Okay, from now on I’ll give just one event in history, one birth, and one death per day. On May 14, 1796, Edward Jenner gave the first smallpox vaccination, starting a program that has ended with the complete eradication of the disease from humans. On this day in 1897, the great jazz instrumentalist (clarinet and sax) Sidney Bechet was born, and, in 1931, Denys Finch Hatton, the lover of Isak  Blixen, died in an airplane crash. Here is the gorgeous passage from Isak Dinisen’s Out of Africa (which I’ve reproduced before) memorializing Finch Hatton. It always brings me to tears:

After I had left Africa, Gustav Mohr wrote to me of a strange thing that had happened by Denys’ grave, the like of which I have never heard. “The Masai,” he wrote, “have reported to the District Commissioner at Ngong, that many times, at sunrise and sunset, they have seen lions on Finch-Hatton’s grave in the Hills. A lion and a lioness have come there, and stood, or lain, on the grave for a long time. Some of the Indians who have passed the place in their lorries on the way to Kajado have also seen them. After you went away, the ground round the grave was levelled out, into a sort of big terrace, I suppose that the level place makes a good site for the lions, from there they can have a view over the plain, and the cattle and game on it.”

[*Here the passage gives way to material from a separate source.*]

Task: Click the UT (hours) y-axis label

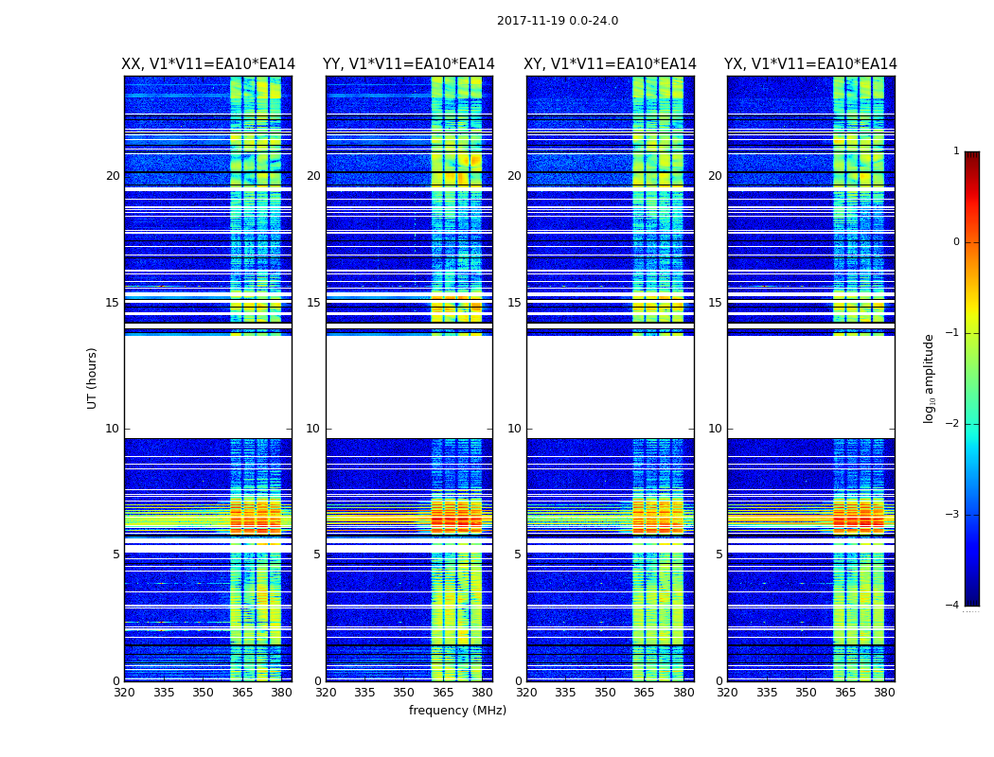Action: [93, 378]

It was fit and decorous that the lions should come to Denys’s grave and make him an African monument. “And renowned be thy grave.” Lord Nelson himself, I have reflected, in Trafalgar Square, has his lions made only out of stone.

Meanwhile in Dobrzyn, Hili messes up and tries pathetically to recover; after all, she’s a Cat and can never be wrong:

Hili: Can you take my selfie?
A: How can I take YOUR selfie? You’re all mixed up.
Hili: Oh, we are one self.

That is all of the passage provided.